### Your assignment
Transcribe only the lines from the one containing "Instruction: Sort by the HEIGHT column header" through the final line of the entries below, exactly, and exclude the pictures.

### Material for this task
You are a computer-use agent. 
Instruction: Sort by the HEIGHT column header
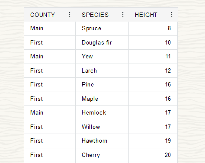pos(146,15)
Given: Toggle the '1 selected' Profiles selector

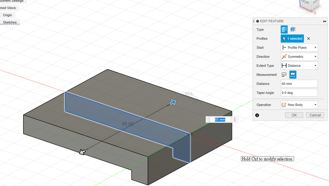Looking at the screenshot, I should click(292, 39).
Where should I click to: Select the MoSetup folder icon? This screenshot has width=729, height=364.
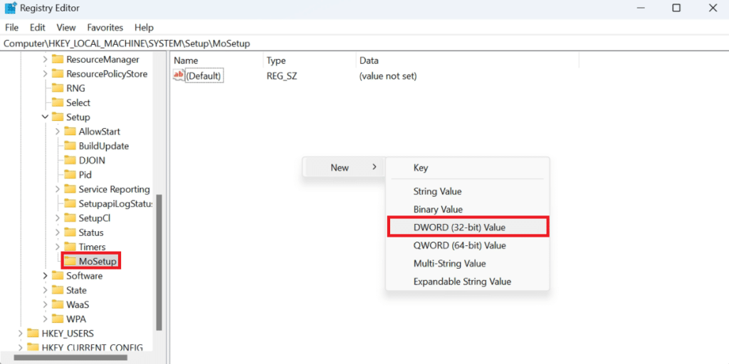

### Written reply
Instruction: Sort by the HEIGHT column header
pos(146,15)
Given: Toggle the '1 selected' Profiles selector

Looking at the screenshot, I should click(292, 39).
Where should I click to: Select the MoSetup folder icon? This screenshot has width=729, height=364.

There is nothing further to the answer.